Exercise requirements:
Nothing in the data may be altered; the answer is a verbatim copy of it.

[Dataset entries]
************
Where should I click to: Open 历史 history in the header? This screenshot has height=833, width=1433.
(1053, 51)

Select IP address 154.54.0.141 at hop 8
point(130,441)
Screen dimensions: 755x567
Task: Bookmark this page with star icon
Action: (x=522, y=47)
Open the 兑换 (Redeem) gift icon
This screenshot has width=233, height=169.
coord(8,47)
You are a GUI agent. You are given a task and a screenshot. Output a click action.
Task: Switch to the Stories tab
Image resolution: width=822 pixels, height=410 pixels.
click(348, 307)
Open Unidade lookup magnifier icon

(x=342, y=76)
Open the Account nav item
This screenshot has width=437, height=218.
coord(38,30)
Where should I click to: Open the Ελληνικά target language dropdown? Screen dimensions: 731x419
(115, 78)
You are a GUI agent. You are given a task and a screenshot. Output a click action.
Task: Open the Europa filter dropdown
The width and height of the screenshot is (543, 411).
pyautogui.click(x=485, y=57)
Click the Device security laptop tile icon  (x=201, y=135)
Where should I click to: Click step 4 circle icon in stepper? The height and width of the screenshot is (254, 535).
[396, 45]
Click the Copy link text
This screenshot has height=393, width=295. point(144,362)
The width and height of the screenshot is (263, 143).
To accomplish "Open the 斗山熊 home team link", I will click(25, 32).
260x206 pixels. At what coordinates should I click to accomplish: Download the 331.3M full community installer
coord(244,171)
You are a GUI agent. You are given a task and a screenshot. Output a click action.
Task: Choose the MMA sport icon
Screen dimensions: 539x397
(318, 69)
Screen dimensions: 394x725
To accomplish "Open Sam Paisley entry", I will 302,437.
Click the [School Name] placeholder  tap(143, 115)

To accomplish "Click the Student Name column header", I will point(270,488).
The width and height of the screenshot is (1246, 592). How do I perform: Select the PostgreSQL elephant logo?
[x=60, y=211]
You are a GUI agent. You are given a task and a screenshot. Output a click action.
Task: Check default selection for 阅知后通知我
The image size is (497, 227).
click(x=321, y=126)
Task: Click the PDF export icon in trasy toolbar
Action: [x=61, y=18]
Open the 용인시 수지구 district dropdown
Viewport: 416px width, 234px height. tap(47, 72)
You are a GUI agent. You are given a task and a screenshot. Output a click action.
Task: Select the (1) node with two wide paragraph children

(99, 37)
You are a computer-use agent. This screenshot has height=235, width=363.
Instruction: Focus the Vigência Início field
************
Exercise answer:
Where should I click to: Open 历史 history in the header? This screenshot has height=833, width=1433.
(1053, 51)

Select IP address 154.54.0.141 at hop 8
point(130,441)
Screen dimensions: 755x567
Task: Bookmark this page with star icon
Action: (x=522, y=47)
Open the 兑换 (Redeem) gift icon
This screenshot has width=233, height=169.
coord(8,47)
You are a GUI agent. You are given a task and a screenshot. Output a click action.
Task: Switch to the Stories tab
Image resolution: width=822 pixels, height=410 pixels.
click(348, 307)
Open Unidade lookup magnifier icon

(x=342, y=76)
Open the Account nav item
This screenshot has width=437, height=218.
coord(38,30)
Where should I click to: Open the Ελληνικά target language dropdown? Screen dimensions: 731x419
(115, 78)
You are a GUI agent. You are given a task and a screenshot. Output a click action.
Task: Open the Europa filter dropdown
The width and height of the screenshot is (543, 411).
pyautogui.click(x=485, y=57)
Click the Device security laptop tile icon  (x=201, y=135)
Where should I click to: Click step 4 circle icon in stepper? The height and width of the screenshot is (254, 535).
[396, 45]
Click the Copy link text
This screenshot has height=393, width=295. point(144,362)
The width and height of the screenshot is (263, 143).
To accomplish "Open the 斗山熊 home team link", I will click(25, 32).
260x206 pixels. At what coordinates should I click to accomplish: Download the 331.3M full community installer
coord(244,171)
You are a GUI agent. You are given a task and a screenshot. Output a click action.
Task: Choose the MMA sport icon
Screen dimensions: 539x397
(318, 69)
Screen dimensions: 394x725
To accomplish "Open Sam Paisley entry", I will 302,437.
Click the [School Name] placeholder  tap(143, 115)

To accomplish "Click the Student Name column header", I will point(270,488).
The width and height of the screenshot is (1246, 592). How do I perform: Select the PostgreSQL elephant logo?
[x=60, y=211]
You are a GUI agent. You are given a task and a screenshot. Output a click action.
Task: Check default selection for 阅知后通知我
The image size is (497, 227).
click(x=321, y=126)
Task: Click the PDF export icon in trasy toolbar
Action: [x=61, y=18]
Open the 용인시 수지구 district dropdown
Viewport: 416px width, 234px height. tap(47, 72)
You are a GUI agent. You are given a task and a screenshot. Output a click action.
Task: Select the (1) node with two wide paragraph children

(99, 37)
You are a computer-use agent. This screenshot has height=235, width=363.
Instruction: Focus the Vigência Início field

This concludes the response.